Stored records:
-------
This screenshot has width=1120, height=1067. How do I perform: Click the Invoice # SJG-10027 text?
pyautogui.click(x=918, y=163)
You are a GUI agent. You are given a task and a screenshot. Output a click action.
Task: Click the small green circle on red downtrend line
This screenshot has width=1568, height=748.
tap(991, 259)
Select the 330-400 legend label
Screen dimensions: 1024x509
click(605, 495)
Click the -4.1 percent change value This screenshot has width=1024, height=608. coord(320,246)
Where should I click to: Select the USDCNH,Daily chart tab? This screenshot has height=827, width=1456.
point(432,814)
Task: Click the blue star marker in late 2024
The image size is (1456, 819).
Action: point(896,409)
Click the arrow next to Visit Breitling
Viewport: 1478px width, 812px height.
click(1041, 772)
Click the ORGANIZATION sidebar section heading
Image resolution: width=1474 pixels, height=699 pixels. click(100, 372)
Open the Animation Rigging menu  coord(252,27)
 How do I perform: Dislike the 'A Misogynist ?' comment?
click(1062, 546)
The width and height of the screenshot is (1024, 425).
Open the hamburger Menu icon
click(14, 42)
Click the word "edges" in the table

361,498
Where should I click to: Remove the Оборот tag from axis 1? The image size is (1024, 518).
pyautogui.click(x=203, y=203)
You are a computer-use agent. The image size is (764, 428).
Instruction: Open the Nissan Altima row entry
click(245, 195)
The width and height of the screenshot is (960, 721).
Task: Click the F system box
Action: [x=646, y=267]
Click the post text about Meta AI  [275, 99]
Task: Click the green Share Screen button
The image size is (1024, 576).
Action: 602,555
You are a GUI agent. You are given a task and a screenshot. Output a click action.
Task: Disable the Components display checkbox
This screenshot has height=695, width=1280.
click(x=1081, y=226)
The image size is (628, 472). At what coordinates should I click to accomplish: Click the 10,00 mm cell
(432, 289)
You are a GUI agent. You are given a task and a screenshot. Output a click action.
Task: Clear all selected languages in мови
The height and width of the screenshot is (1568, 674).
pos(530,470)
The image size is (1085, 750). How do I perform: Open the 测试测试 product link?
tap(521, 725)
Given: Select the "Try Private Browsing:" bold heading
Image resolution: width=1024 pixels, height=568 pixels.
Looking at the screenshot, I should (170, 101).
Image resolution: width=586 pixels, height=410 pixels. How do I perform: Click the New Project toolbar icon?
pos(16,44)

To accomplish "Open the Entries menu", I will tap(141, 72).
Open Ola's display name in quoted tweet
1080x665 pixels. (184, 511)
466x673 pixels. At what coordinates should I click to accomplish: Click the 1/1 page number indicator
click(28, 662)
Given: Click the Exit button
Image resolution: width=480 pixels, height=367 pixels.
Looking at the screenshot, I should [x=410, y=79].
-------
## Task
Pull every line containing "button" out of the data above.

## Exercise output
Task: Click the green Share Screen button
Given: Click the Exit button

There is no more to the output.